▶ _Work request_: Look below for the line with "Click the purple", then repeat it and all lines after it, exactly, minus any pictures.

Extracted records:
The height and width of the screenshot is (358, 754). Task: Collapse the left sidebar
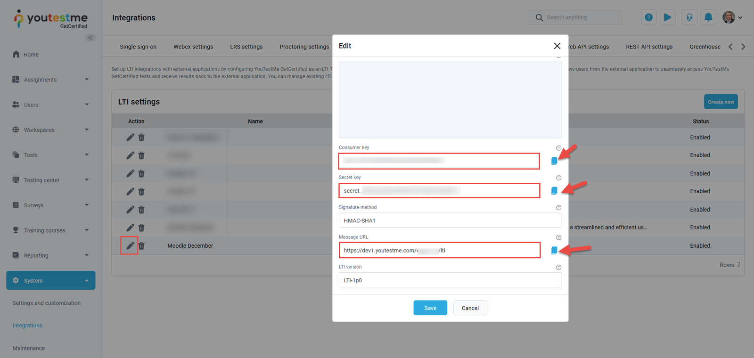[90, 38]
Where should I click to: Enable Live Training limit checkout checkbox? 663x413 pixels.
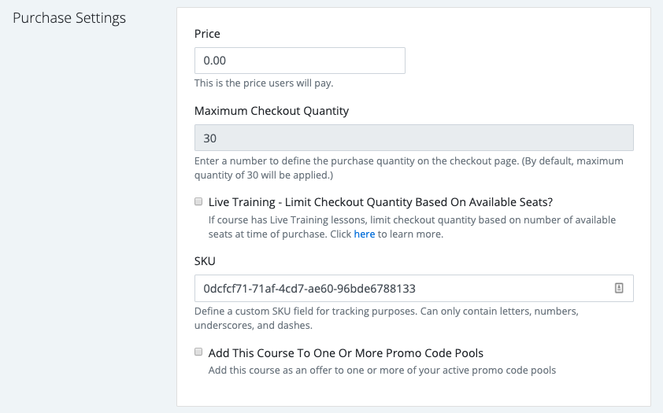point(198,201)
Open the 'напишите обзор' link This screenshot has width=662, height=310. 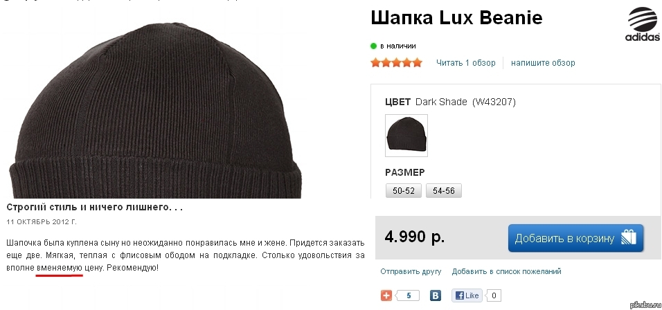pos(543,63)
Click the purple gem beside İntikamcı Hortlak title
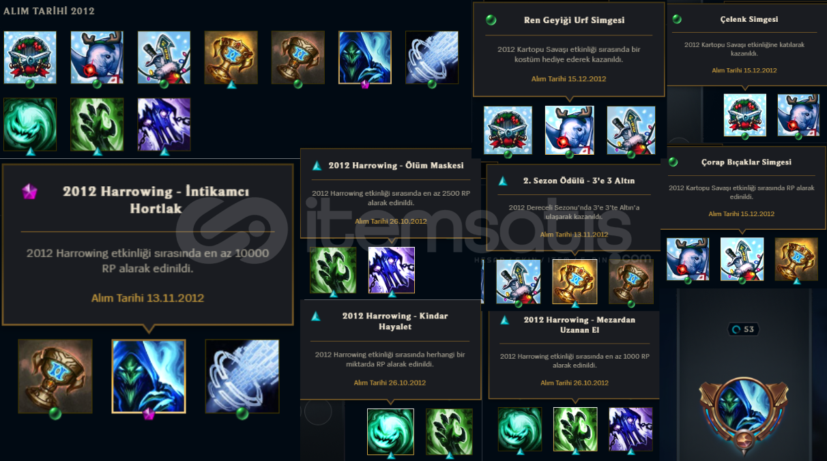 pos(29,192)
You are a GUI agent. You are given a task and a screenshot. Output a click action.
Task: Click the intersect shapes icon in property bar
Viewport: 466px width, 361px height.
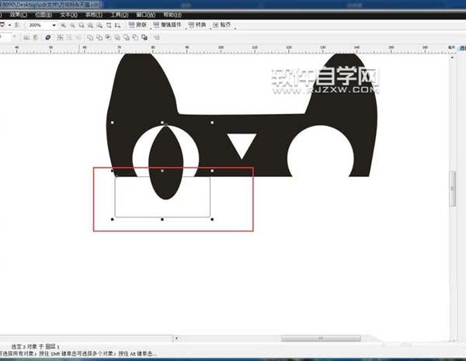pyautogui.click(x=108, y=36)
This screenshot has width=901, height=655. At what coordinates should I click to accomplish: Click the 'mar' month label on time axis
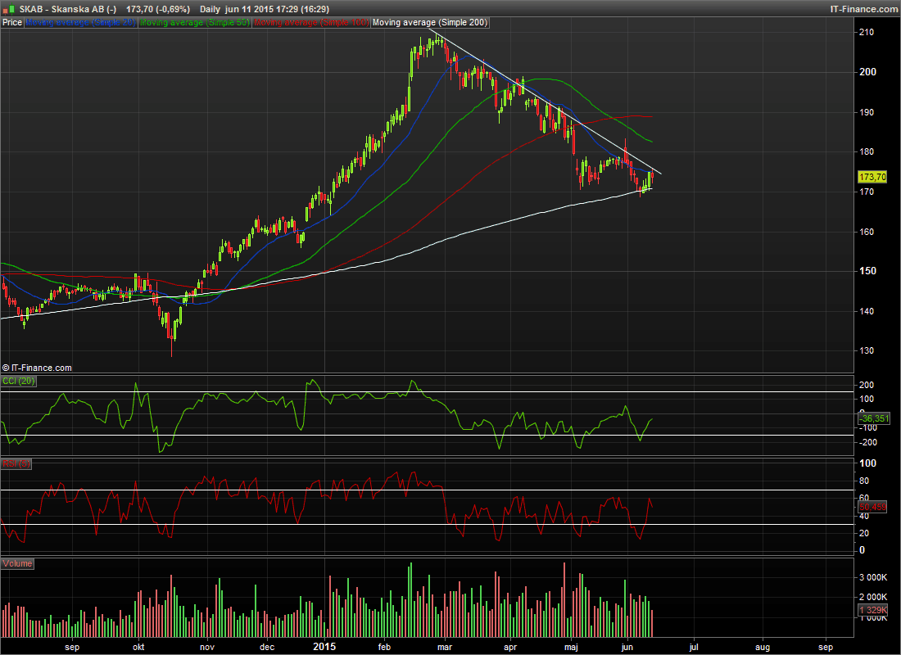coord(446,647)
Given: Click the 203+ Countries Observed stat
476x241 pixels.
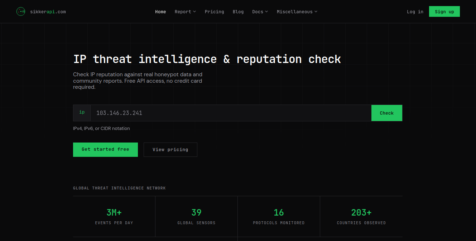Looking at the screenshot, I should point(361,216).
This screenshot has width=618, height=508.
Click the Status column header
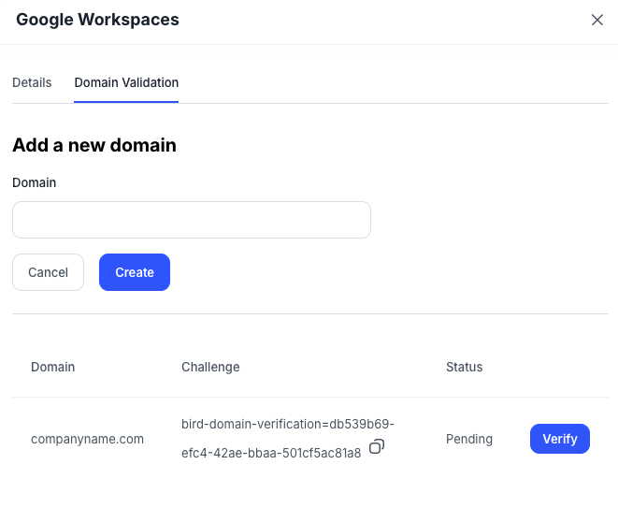pyautogui.click(x=464, y=367)
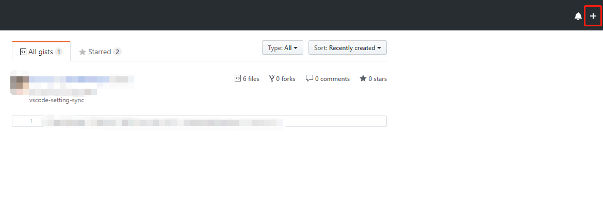
Task: Click the star icon in Starred tab
Action: [x=82, y=52]
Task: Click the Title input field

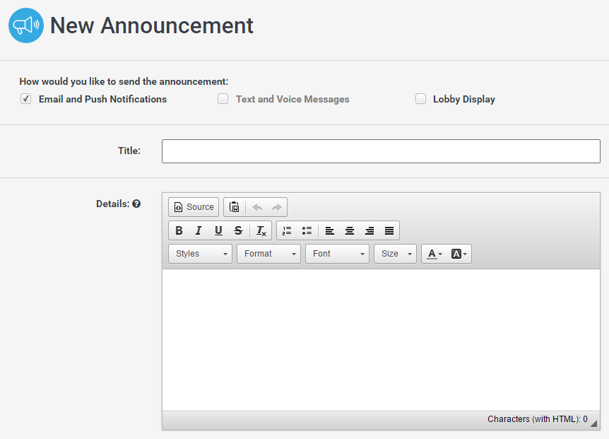Action: [381, 151]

▶ _Reply to the exercise_:
Click the purple gem beside İntikamcı Hortlak title
 pos(29,192)
You are a GUI agent. You are given a task and a screenshot. Output a click action.
Task: Click the intersect shapes icon in property bar
Viewport: 466px width, 361px height.
pyautogui.click(x=108, y=36)
This screenshot has width=901, height=655. At what coordinates should I click to accomplish: Click the 'mar' month label on time axis
coord(446,647)
Given: Click the 203+ Countries Observed stat
476x241 pixels.
Looking at the screenshot, I should point(361,216).
This screenshot has width=618, height=508.
Click the Status column header
pyautogui.click(x=464, y=367)
Task: Click the star icon in Starred tab
Action: [x=82, y=52]
Task: Click the Title input field

Action: [381, 151]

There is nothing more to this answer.